====== Estratto del testo

Su, inutile nasconderlo, tanto ormai temo si sia capito.
Ultimamente non è che scrivo e non partorisco qualcosa di accettabile.
No.
E’ che proprio non scrivo. Faccio altro.
La maggior parte del tempo gioco a FarCry5 oppure guardo serie TV.
Ogni tanto faccio un viaggio, ancora più raramente esco alla sera.
Ah. Mo’ mi son pure rimesso a giocare a Football Manager. Son riuscito a far vincere uno scudetto all’Inter. Peccato che io abbia la Juve. Cristiano non l’ha presa bene nemmeno nel gioco.
Ma non scrivo più.
E’ che mi pare di aver vomitato su carta gran parte dei demoni che avevo dentro, perlomeno quelli che mi hanno condizionato negli ultimi tre anni, e sto scoprendo una superficialità d’animo utilissima, se vuoi restare centrato su una già di suo precaria condizione mentale. Come quando ti fai male, ma male sul serio. Tipo alle palle. Mai presa una ginocchiata lì? O una pallonata? O una botta con le gambe a cavalcioni di una ringhiera? Passata la fase del dolore che risveglia dentro di te anatemi contro divinità che nemmeno sapevi esistessero, archiviata la sensazione di svenimento provocata dalla mostruosa sofferenza, che all’inizio vai pure a controllare se esistono ancora quelle due noci, ti vien da lasciare le cose come stanno. Lo strazio si placa lentamente, e non ti pare il caso di andare a svegliare il can che dorme.
Una roba così.
Non che sia cambiato il mio rapporto viscerale con la musica, tutt’altro. Quella ronza in testa continuamente. Persisto nell’essere irrimediabilmente innamorato di quel succedersi di parole e note, e con il migliorare del mio inglese sono per paradosso aumentate le analisi, gli spunti e le riflessioni a cui la musica mi mette di fronte.
Ma, fino a stamattina, non mi ero più dato la pena di fare un respiro ed affrontare un’altra volta il cursore che lampeggia come fosse un monito alla tua inedia.
E poi niente, ero lì di fronte allo specchio, una lametta in mano a radermi gli pseudo capelli, ed è partita Cara di Lucio Dalla. E mi son messo a pensare, come quasi sempre, a quante cose ci sarebbero ancora da dire, che forse i temi delle canzoni son più o meno sempre quelli, ma le angolazioni da cui affrontarli sono potenzialmente infiniti.
Che poi la cosa davvero buffa è che son partito con quest’idea di affrontare Lucio e quello che a mio parere è il suo pezzo migliore, ma nel frattempo son passati 40 minuti ed il richiamo di quello là sta vincendo ancora una volta, con i suoi ricordi, la sua triste serenità, il suo ultimo capolavoro.

============
====== Dati grezzi

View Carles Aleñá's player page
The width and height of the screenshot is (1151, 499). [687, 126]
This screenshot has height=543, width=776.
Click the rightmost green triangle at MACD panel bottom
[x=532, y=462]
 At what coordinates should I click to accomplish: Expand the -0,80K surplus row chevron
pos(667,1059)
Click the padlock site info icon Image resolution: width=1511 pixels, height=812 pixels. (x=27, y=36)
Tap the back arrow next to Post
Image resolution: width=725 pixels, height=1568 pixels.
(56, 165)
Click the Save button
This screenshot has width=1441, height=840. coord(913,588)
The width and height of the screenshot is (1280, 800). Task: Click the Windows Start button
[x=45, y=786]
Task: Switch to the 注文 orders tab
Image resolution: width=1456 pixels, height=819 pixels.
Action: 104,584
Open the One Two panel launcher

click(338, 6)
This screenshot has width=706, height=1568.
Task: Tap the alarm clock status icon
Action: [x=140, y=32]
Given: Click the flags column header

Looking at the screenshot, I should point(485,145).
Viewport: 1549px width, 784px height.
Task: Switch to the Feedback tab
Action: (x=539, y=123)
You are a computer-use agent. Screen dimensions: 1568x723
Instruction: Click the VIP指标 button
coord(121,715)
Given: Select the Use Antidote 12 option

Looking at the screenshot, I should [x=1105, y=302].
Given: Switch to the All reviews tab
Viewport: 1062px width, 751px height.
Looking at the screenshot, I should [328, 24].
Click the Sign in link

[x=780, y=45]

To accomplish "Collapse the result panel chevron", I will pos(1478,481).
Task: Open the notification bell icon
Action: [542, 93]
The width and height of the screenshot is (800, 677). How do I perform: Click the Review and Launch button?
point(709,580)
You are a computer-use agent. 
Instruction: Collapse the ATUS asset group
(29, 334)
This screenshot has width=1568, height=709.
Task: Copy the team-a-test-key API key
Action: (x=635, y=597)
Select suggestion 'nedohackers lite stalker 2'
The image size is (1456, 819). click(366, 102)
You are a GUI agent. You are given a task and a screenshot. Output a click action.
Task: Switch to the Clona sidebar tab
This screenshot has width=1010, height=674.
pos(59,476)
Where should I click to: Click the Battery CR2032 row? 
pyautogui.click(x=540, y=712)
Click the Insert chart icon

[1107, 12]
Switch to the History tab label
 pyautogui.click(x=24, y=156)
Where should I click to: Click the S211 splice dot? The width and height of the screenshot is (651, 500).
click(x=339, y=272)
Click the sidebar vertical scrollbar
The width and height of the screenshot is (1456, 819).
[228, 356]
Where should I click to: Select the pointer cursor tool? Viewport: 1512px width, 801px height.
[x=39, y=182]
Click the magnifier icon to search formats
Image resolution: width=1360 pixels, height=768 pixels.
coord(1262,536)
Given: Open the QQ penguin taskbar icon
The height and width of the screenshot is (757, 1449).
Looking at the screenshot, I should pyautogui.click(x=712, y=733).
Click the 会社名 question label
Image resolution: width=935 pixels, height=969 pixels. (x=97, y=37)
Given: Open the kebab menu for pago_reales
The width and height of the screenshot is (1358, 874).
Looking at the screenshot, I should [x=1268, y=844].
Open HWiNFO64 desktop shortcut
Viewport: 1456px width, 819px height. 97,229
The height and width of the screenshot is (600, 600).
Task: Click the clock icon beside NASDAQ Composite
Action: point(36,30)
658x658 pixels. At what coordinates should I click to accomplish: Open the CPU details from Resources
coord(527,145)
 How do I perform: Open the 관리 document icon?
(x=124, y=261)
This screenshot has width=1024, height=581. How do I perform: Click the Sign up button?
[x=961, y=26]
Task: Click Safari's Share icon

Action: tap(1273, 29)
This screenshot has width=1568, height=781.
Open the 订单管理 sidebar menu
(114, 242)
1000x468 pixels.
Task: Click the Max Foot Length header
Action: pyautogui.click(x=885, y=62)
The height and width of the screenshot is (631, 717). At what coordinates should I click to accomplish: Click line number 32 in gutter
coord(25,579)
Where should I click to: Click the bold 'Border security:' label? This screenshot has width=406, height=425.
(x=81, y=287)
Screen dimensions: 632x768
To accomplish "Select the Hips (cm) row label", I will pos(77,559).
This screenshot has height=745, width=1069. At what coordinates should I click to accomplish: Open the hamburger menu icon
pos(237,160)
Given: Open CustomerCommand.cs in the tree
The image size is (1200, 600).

============

- [Cosa farai]
a: Nell'estratto del testo, quale canzone di Lucio Dalla parte mentre chi scrive si rade davanti allo specchio?
b: Riproduci alla lettera le righe dei record, cominciando da quella che contiene "This screenshot has height=745, width=1069." e proseguendo fino all'ultima riga dei record, estremi inclusi.
L'estratto del testo e i record provengono da fonti diverse.

- [Risposte ai compiti]
a: Cara.

b:
This screenshot has height=745, width=1069. At what coordinates should I click to accomplish: Open the hamburger menu icon
pos(237,160)
Given: Open CustomerCommand.cs in the tree
The image size is (1200, 600).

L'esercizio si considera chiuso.